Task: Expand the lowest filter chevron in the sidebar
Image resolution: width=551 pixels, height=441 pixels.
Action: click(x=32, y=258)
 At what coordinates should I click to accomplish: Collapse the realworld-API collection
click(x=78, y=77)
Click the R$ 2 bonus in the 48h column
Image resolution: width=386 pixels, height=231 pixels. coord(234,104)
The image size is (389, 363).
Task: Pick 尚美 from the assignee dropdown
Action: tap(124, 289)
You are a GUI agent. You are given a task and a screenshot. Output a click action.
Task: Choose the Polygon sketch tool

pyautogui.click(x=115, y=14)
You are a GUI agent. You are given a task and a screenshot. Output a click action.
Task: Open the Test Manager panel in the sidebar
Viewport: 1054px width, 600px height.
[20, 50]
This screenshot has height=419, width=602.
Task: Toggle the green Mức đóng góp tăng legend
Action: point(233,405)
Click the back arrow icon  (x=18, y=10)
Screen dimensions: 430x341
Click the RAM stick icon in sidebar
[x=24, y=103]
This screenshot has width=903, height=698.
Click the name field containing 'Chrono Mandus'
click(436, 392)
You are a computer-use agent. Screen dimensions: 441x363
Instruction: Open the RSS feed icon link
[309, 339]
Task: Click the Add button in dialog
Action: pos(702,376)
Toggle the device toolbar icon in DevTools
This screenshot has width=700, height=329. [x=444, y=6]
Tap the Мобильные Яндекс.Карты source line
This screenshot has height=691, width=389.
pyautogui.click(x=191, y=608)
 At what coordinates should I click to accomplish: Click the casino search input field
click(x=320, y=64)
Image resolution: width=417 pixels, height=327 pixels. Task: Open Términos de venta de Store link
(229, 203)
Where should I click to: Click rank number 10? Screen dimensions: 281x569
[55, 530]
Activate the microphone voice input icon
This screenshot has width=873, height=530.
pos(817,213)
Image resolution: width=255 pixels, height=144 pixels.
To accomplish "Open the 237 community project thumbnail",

- - - -

→ **The problem**:
Within the listing above, locate the line containing "This screenshot has height=691, width=389." and the line containing "Image resolution: width=255". Reproduce those two lines and all lines between them exactly, with nothing added.

→ **Written response**:
This screenshot has height=691, width=389.
pyautogui.click(x=191, y=608)
 At what coordinates should I click to accomplish: Click the casino search input field
click(x=320, y=64)
Image resolution: width=417 pixels, height=327 pixels. Task: Open Términos de venta de Store link
(229, 203)
Where should I click to: Click rank number 10? Screen dimensions: 281x569
[55, 530]
Activate the microphone voice input icon
This screenshot has width=873, height=530.
pos(817,213)
Image resolution: width=255 pixels, height=144 pixels.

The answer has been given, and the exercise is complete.